■ Instructions for the task ■
Tally the lines below that include the string "height". Reply with the total only.

■ Data records ■
--

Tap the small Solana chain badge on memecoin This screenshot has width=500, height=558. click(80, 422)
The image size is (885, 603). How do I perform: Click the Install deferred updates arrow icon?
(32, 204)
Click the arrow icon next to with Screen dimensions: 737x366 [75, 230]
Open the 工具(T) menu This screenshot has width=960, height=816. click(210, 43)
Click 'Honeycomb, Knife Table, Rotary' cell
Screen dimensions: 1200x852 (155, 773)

--

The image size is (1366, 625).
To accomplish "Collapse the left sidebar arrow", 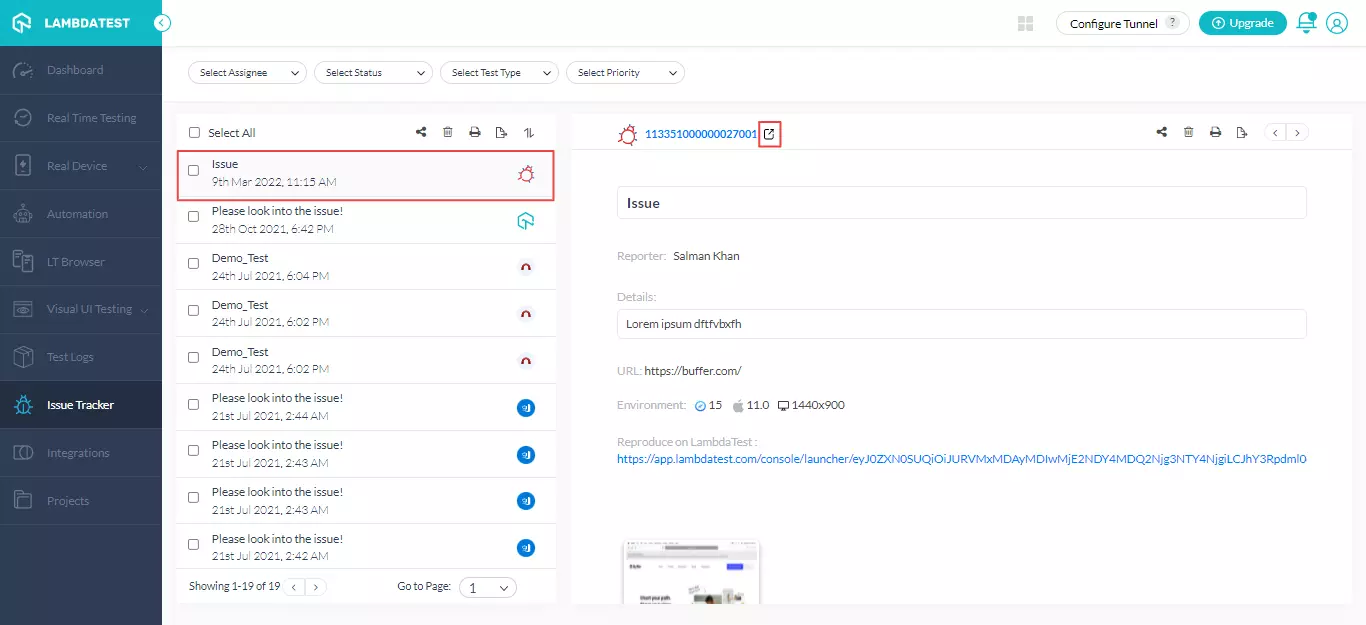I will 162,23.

--

■ The answer ■
2